» **Extract to read**:
Content starts
The second institution which paved the way for the beginnings of the University of Gdańsk was the Higher Economic School in Sopot. As early as 1945, a non-state Higher Economic School had been founded in Gdynia – on 17 August 1946, this was transformed into the State Higher School of Maritime Trade. A year later, the school moved its seat from Gdynia to Sopot and in 1952 changed its name to the Higher Economic School. Two years later, it obtained its academic entitlements and, as a result, the length of studies was initially extended to eight semesters then, in the 1960s, to nine semesters.
In 1945, the number of students at the HES was 300; by 1969 it had increased to 3,679. In 1959, the first doctoral award ceremonies took place. Three years later, the school was granted the right to award habilitation titles. The combined total of doctorates awarded was 111 (including 76 members of the HES staff) and there were also 25 habilitations (including 18 members of the HES staff). In the 1960s, the publishing activity of the Sopot staff members increased markedly. The factor increasing the prestige of the school in the eyes of the scientific-scholarly world was the systematic improvement in the level of the academic staff, which is clearly testified to by the fact that there were 7 professors and 25 associate professors among the tenured academic staff in 1970.
Towards the end of the 1960s, every tenth student of Economics in Poland was studying at the school in Sopot. The school’s attractiveness also came from the fact that the HES was the only Economics school in Poland educating specialists in the maritime economy. This certainly had a great influence on tightening the economic bonds between Poland and the sea, creating the foundations for the maritime economy and its further opening out to the sea. Most graduates found employment in the maritime economy and it was from among their number that management personnel were in large measure recruited.
Content ends
» **Stored data**:
Content starts
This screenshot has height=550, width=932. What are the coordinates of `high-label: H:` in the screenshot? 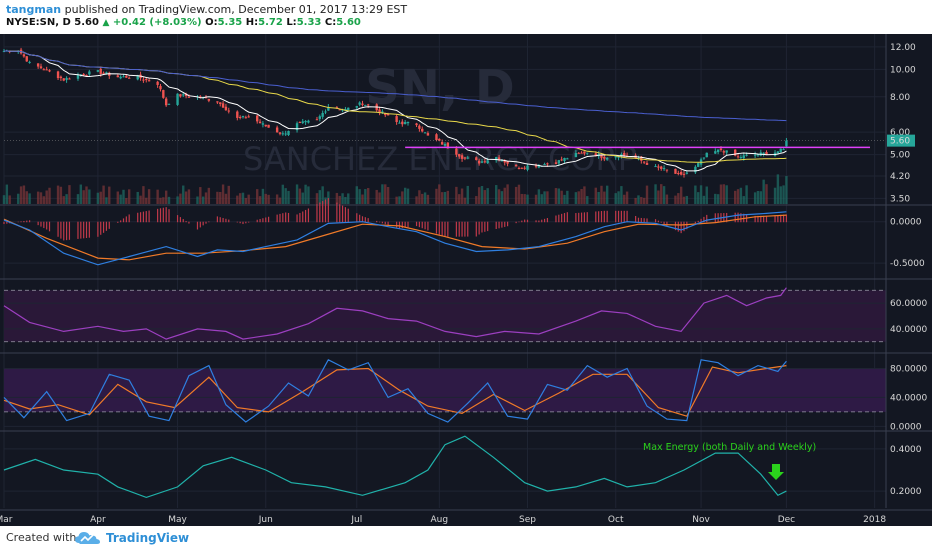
Content ends
» **Exercise 1**: From the passage on the Sopot school, retype the part that opens with the words containing "The second institution" and closes with "to nine semesters.".
» **Exercise 2**: According to the passage on the Sopot school, how many students did the school have in 1969?
» **Exercise 3**: Carry on the passage about the Higher Economic School in Sopot from where it stops.
The material after the text plays no part here.

» **Response 1**:
The second institution which paved the way for the beginnings of the University of Gdańsk was the Higher Economic School in Sopot. As early as 1945, a non-state Higher Economic School had been founded in Gdynia – on 17 August 1946, this was transformed into the State Higher School of Maritime Trade. A year later, the school moved its seat from Gdynia to Sopot and in 1952 changed its name to the Higher Economic School. Two years later, it obtained its academic entitlements and, as a result, the length of studies was initially extended to eight semesters then, in the 1960s, to nine semesters.

» **Response 2**: 3,679

» **Response 3**:
March 20, 1970 – the Foundation of the University of Gdańsk
The changes taking place at the HPS and the HES, including the increase in the scientific-scholarly potential of these institutions, created conditions conducive to the founding of a university in Gdańsk. In the second half of the 1950s, among the academics at the HPS, more supporters were gradually being found for the idea of transforming the Higher Pedagogical School into a university. The academic community, which had gained in prestige, drew attention to the deepening disproportion between the growth in the economic importance of Gdańsk, Sopot and Gdynia and the slow development of the Humanities and Natural Sciences there. The period from 1956 to 1970 was a time of an ever-louder articulation in Gdańsk of the thought of the desirability of the founding of a university. The local media also began to devote more space to this matter. On 24 January 1957, in the wake of the “Polish October”, the Organising Committee for the University of Gdańsk was founded. The main initiator of this project was the Rector of the HPS at that time, Professor Andrzej Bukowski. The committee’s plan to inaugurate classes at the new institution in the 1959/1960 academic year proved too optimistic and was based, as it appeared to Warsaw, on quite fragile foundations.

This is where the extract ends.